→ **Problem description**: Could you return all of the records exactly as they stand?

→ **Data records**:
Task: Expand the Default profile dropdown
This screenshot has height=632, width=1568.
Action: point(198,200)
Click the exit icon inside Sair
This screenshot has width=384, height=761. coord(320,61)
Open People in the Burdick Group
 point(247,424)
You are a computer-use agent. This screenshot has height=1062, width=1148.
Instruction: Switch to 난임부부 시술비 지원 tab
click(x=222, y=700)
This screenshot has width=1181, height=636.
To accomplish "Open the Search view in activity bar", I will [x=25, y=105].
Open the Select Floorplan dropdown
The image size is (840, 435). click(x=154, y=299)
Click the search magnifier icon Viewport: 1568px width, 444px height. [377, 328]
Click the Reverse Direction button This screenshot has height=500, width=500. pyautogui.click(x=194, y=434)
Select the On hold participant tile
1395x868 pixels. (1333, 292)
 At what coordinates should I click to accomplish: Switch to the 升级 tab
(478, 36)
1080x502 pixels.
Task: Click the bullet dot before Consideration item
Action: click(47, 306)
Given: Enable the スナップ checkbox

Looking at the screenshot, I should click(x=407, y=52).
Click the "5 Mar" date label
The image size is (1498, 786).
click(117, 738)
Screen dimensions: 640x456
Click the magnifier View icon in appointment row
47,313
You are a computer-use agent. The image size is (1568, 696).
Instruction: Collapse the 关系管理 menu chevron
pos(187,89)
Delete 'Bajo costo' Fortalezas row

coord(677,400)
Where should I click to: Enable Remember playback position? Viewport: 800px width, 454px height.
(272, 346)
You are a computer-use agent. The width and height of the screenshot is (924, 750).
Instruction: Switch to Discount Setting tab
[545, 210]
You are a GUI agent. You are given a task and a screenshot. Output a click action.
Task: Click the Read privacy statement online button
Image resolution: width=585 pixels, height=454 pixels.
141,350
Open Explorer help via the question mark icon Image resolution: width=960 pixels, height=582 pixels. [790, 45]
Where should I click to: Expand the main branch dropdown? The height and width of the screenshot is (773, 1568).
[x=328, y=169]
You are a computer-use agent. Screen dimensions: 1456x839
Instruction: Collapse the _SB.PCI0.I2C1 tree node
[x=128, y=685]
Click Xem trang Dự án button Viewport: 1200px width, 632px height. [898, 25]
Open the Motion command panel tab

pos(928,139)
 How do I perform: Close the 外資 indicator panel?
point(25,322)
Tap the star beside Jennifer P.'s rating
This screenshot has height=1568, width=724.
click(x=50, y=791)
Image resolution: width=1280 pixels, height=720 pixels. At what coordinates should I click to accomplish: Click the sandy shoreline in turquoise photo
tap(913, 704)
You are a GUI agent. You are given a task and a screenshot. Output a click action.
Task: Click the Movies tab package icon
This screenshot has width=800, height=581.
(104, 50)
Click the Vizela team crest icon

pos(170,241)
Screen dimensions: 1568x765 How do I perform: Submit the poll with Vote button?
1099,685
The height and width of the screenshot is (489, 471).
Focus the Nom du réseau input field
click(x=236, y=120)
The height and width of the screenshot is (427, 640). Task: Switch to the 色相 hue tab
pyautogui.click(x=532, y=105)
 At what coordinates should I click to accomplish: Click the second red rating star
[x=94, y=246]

→ **Reply to the task**:
Task: Expand the Default profile dropdown
This screenshot has height=632, width=1568.
Action: point(198,200)
Click the exit icon inside Sair
This screenshot has width=384, height=761. coord(320,61)
Open People in the Burdick Group
 point(247,424)
You are a computer-use agent. This screenshot has height=1062, width=1148.
Instruction: Switch to 난임부부 시술비 지원 tab
click(x=222, y=700)
This screenshot has width=1181, height=636.
To accomplish "Open the Search view in activity bar", I will [x=25, y=105].
Open the Select Floorplan dropdown
The image size is (840, 435). click(x=154, y=299)
Click the search magnifier icon Viewport: 1568px width, 444px height. [377, 328]
Click the Reverse Direction button This screenshot has height=500, width=500. pyautogui.click(x=194, y=434)
Select the On hold participant tile
1395x868 pixels. (1333, 292)
 At what coordinates should I click to accomplish: Switch to the 升级 tab
(478, 36)
1080x502 pixels.
Task: Click the bullet dot before Consideration item
Action: click(47, 306)
Given: Enable the スナップ checkbox

Looking at the screenshot, I should click(x=407, y=52).
Click the "5 Mar" date label
The image size is (1498, 786).
click(117, 738)
Screen dimensions: 640x456
Click the magnifier View icon in appointment row
47,313
You are a computer-use agent. The image size is (1568, 696).
Instruction: Collapse the 关系管理 menu chevron
pos(187,89)
Delete 'Bajo costo' Fortalezas row

coord(677,400)
Where should I click to: Enable Remember playback position? Viewport: 800px width, 454px height.
(272, 346)
You are a computer-use agent. The width and height of the screenshot is (924, 750).
Instruction: Switch to Discount Setting tab
[545, 210]
You are a GUI agent. You are given a task and a screenshot. Output a click action.
Task: Click the Read privacy statement online button
Image resolution: width=585 pixels, height=454 pixels.
141,350
Open Explorer help via the question mark icon Image resolution: width=960 pixels, height=582 pixels. [790, 45]
Where should I click to: Expand the main branch dropdown? The height and width of the screenshot is (773, 1568).
[x=328, y=169]
You are a computer-use agent. Screen dimensions: 1456x839
Instruction: Collapse the _SB.PCI0.I2C1 tree node
[x=128, y=685]
Click Xem trang Dự án button Viewport: 1200px width, 632px height. [898, 25]
Open the Motion command panel tab

pos(928,139)
 How do I perform: Close the 外資 indicator panel?
point(25,322)
Tap the star beside Jennifer P.'s rating
This screenshot has height=1568, width=724.
click(x=50, y=791)
Image resolution: width=1280 pixels, height=720 pixels. At what coordinates should I click to accomplish: Click the sandy shoreline in turquoise photo
tap(913, 704)
You are a GUI agent. You are given a task and a screenshot. Output a click action.
Task: Click the Movies tab package icon
This screenshot has width=800, height=581.
(104, 50)
Click the Vizela team crest icon

pos(170,241)
Screen dimensions: 1568x765 How do I perform: Submit the poll with Vote button?
1099,685
The height and width of the screenshot is (489, 471).
Focus the Nom du réseau input field
click(x=236, y=120)
The height and width of the screenshot is (427, 640). Task: Switch to the 色相 hue tab
pyautogui.click(x=532, y=105)
 At what coordinates should I click to accomplish: Click the second red rating star
[x=94, y=246]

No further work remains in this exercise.